Sullivan tells his side: San Diego U-T CEO viewed him as ‘obstructionist’

For more, please read my Tuesday post on the U-T CEO’s desire for sports section to “support” local teams. Go Chargers!


Ever want to experience being at your own funeral? Just get fired as a columnist at a major paper.

It’s been a weird few days for Tim Sullivan ever since the San Diego Union-Tribune canned him Friday. Accolades have poured in throughout the country from the sportswriter fraternity. There’s also been a hefty dose of outrage from readers in San Diego.

“It feels like Tom Sawyer watching his own funeral,” Sullivan said.

Sullivan and his career, though, are far from dead. Since he has received several calls (including one from me) asking to tell his side of the story, he decided to do what a columnist does: Type it up.

Here’s Sullivan (with highlights in bold):

Short story long:

The links tell a little of the back story of my conflict with Union-Tribune CEO John Lynch (who I have yet to meet in person). The first is a column I wrote when he ran a local sports talk station. The second is a piece that appeared on the Voice of San Diego web site shortly after he became the new CEO of the Union-Tribune.

Clearly, the two of us were looking at stadium issues from different vantage points. My position has been that the paper’s primary responsibility is to protect the public from another bad deal, such as the one that resulted in San Diego agreeing to guarantee sellouts for the Chargers. That document was so badly drafted that even a sportswriter could see its flaws: no limit to liability, no cap on ticket prices. I have felt that the paper dropped the ball in failing to scrutinize that deal (years before my arrival) and should be exceedingly careful in endorsing another stadium deal. Mr. Lynch appears to be of a mind to make the stadium happen and bulldoze the opposition or even those who raise questions.

(Sherman: Note this passage from the Voice interview):

But Lynch said he wants the paper to be pro-business. The sports page to be pro-Chargers stadium. And reporters to become stars.

“It’s news information, but it’s also show biz,” Lynch said. “You get people to tune in and read your site or the paper when there’s an ‘Oh wow’ in the paper.”

He wants that sports page to be an advocate for a new football stadium “and call out those who don’t as obstructionists.”

“To my way of thinking,” Lynch said, “that’s a shovel-ready job for thousands.”

- [Data block]:
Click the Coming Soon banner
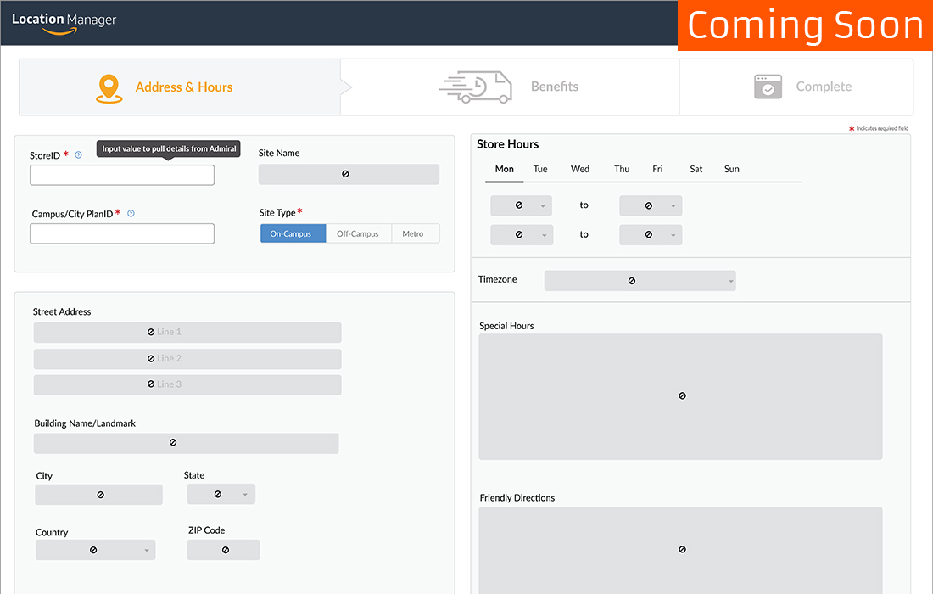 [805, 25]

- [Tasks and exercises]:
A - Return the passage of the article about Tim Sullivan's firing starting at "Clearly, the two" and ending at "who raise questions.".
B - Translate this sentence from the article about Tim Sullivan's firing into Spanish: "Sullivan and his career, though, are far from dead."
C - Please continue the article about Tim Sullivan's firing from the point at which it stops.
The data is not needed for anything here.

- [Response list]:
A -
Clearly, the two of us were looking at stadium issues from different vantage points. My position has been that the paper’s primary responsibility is to protect the public from another bad deal, such as the one that resulted in San Diego agreeing to guarantee sellouts for the Chargers. That document was so badly drafted that even a sportswriter could see its flaws: no limit to liability, no cap on ticket prices. I have felt that the paper dropped the ball in failing to scrutinize that deal (years before my arrival) and should be exceedingly careful in endorsing another stadium deal. Mr. Lynch appears to be of a mind to make the stadium happen and bulldoze the opposition or even those who raise questions.

B - Sullivan y su carrera, sin embargo, están lejos de estar acabados.

C -
(Back to Tim) Shortly after the Voice of San Diego piece appeared, I initiated a meeting with U-T editor Jeff Light to provide him the background on what I had written about Lynch and to express my ethical concerns going forward. I told him then that I was not in a position to quit on principle but that I was worried that Lynch’s interview had inflicted serious damage to the paper’s credibility and that his leadership would result in compromised standards. (It has, and on several fronts.)

Later, as new management built a television station in the newsroom with the intent of launching 24/7 programming and using existing reporting staff to create content, I raised questions at staff meetings about how this could be done without compromising the printed product and about the hiring of a controversial radio host, who worked for Lynch’s former station and was fired for outrageous and potentially slanderous on-air comments about a woman prior to being hired at the U-T.

Based on some correspondence that has been forwarded to me, Lynch is telling readers I was not on board with the new initiatives.

“I have high regard for Tim as a reporter. However, we are no longer just a newspaper. We are are (sic) Multi-media platform business. Our content providers have to be willing to provide to, paper, to video, to tv, and blog as well as write.”

In a follow-up message to the same reader (, Lynch again implied that I was not willing to go along with the new mandate.

“We need all on our team rowing in the same direction.”

The implication is that I was unwilling to go along with the program. Quite the opposite is true. I maintain a Twitter account with more than 5,000 followers. I have made it a point to respond to virtually every reader e-mail I receive. When the paper had a weekly deal with a local TV station, I would drive the 25 miles from my home — often on a day off — for an appearance for which I was not paid. I have never refused or even resisted an assignment or a request from the paper; whether that entails speaking at pre-dawn breakfast meetings, appearing on local, regional and national radio, appearing at schools or representing the paper at the Del Mar Fair and the U-T’s aging expo. The suggestion that I was reluctant to embrace the new technology is preposterous. If I am not allowed to ask pointed questions regarding practicality without severe consequences — this while the paper employs a broadcaster as repeatedly offensive as is Scott Kaplan — I don’t even know how to respond.

I have stated on my Facebook page and in an April 26 e-mail to Light that I believe in the need for multiple platforms but have questions about the logistics of such an operation.

Here follows an excerpt from my April 26 e-mail to Jeff Light, which was written the same day I questioned him at the staff meeting:

“Be assured that I am in agreement with the basic principles of a multi-platform news operation, and recognize the need for the Union-Tribune to expand its reach through other media. If the printed paper is a dinosaur, as I fear it is, it must learn to adapt if it is to survive.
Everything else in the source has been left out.